The changing nature of global healthcare consumerism amid COVID-19

The pandemic and the push toward transparency are among the factors driving the shift.
By Randy Mulyanto
10:56 PM

[Left-Right] Dr Anne Snowdon, Chief Scientific Research Officer, HIMSS Analytics; Kevin Percival, Chief Nursing Informatics Officer, Frimley Health NHS Foundation Trust; Dr Manish Kohli, Beyond Horizon Health, CEO and Albright Stonebridge Group, Senior Advisor; Dr Vas Metupalle, CMO, Meta Health Ltd; Benedict Tan, Group Chief Digital Strategy Officer and Chief Data Officer, SingHealth

Global experts shared their perspectives on the shift of healthcare consumer demands and expectations worldwide.

The keynote session, "Care isn't What it Used to Be: The Need to Elevate Consumer Experience," at HIMSS22 APAC was joined by Dr Vas Metupalle, CMO at Meta Health, Dr Manish Kohli, Beyond Horizon Health CEO and senior advisor of Albright Stonebridge Group; Benedict Tan, SingHealth's Group Chief Digital Strategy Officer and Chief Data Officer; and Kevin Percival, Chief Nursing Informatics Officer at Frimley Health NHS Foundation Trust.

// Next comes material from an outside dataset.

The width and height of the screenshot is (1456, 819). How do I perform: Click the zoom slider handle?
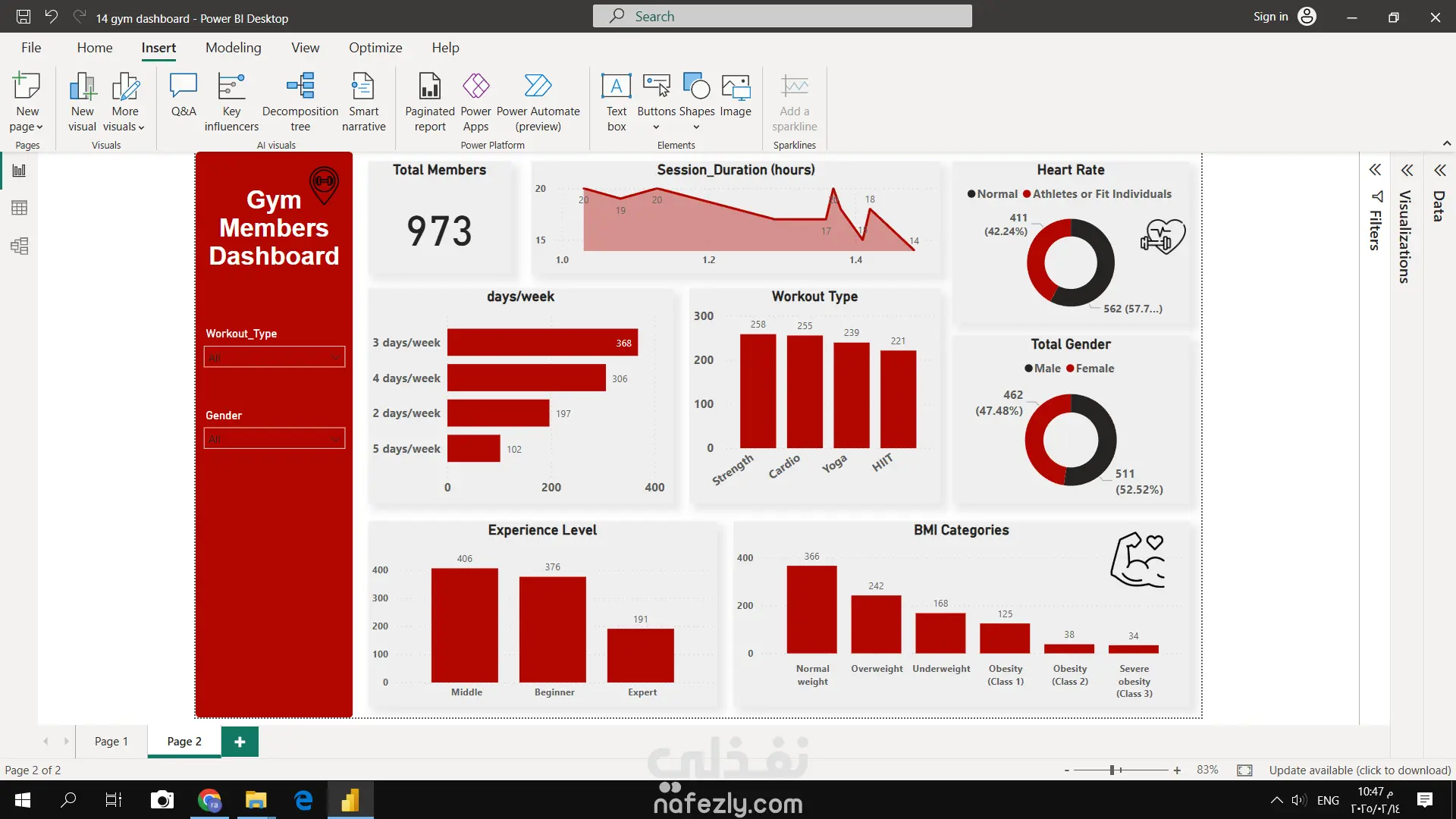click(1112, 770)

Dr Anne Snowdon, HIMSS Analytics' Chief Scientific Research Officer, moderated the discussion. 

Patient expectations

With working experience in Asia, the Middle East and the US, Dr Kohli saw a common theme in various parts of the world. "The number one thing that patients really, really ask for is access – access to trusted and quality care."

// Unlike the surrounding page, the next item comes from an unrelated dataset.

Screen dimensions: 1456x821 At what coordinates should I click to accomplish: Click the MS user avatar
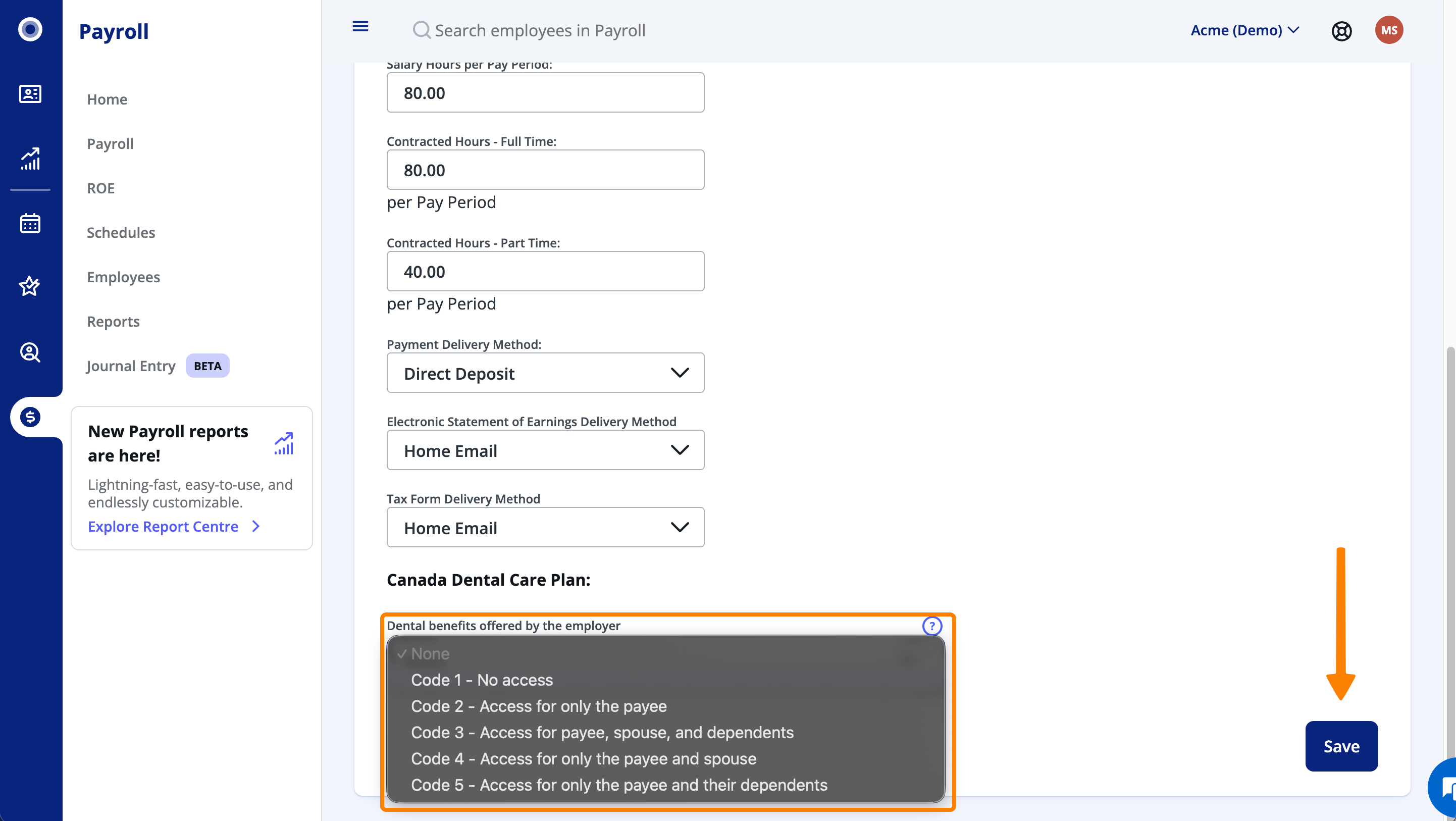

"Despite pockets of excellence globally, there are still innumerable cases where patients don't get access to timely care," he said.

Motivations

Dr Metupalle said hospitals being ready to connect to people at home would be "the biggest opportunity" post-pandemic. 

"We hopefully get to see [the] empowerment of these patients, more knowledge [and] patient education – these are opportunities the hospitals have to educate the population," Dr Metupalle said.

Meanwhile, Tan noted three primary motivations that drove healthcare consumerism. The first motivation was advancing technology while another one was the educational level of patients and the broader population due to the ubiquity of information online. 

"People are getting to understand health and medical terminologies," he said. 

Tan added that the final motivation was people had been "much more conscious about their health and healthcare".

"These three motivations combined actually push us toward consumerisation. People are getting on apps, getting on wearables, smart devices and so on," he said, adding that he saw the trend in Singapore and other developed and developing countries.

Dr Kohli also found customers were "becoming very, very conscious."

"In more mature markets, there's also a push toward transparency around quality rankings as well as costs," he said.

"Health systems that do not adapt and adopt to those changes will be the ones that'll be left behind," he added.

Starting small

The panellists had some advice to share with HIMSS22 APAC participants.

Tan encouraged the community to currently focus on tapping on AI and machine learning to enable population health to educate, provide, summarise and simplify information for the public "rather than continuing to invest too much to augment our healthcare and healthcare providers."

"We should perhaps start investing into how we enable, how we empower a patient using these technologies to take care of their health," he suggested.

According to Dr Metupalle, "frugal innovation is necessary for developing countries".

"Not all countries have the resources to create these structures that may be expensive," he said.

"We see that the opportunity here [in Southeast Asia] is allowing the startups to come together as a collective."

Percival told the community not to be afraid "to start small." "Some of the best innovations I've seen started small," he said.

"They may be one service, one organisation or one hospital – and then it will grow because you learn from those things."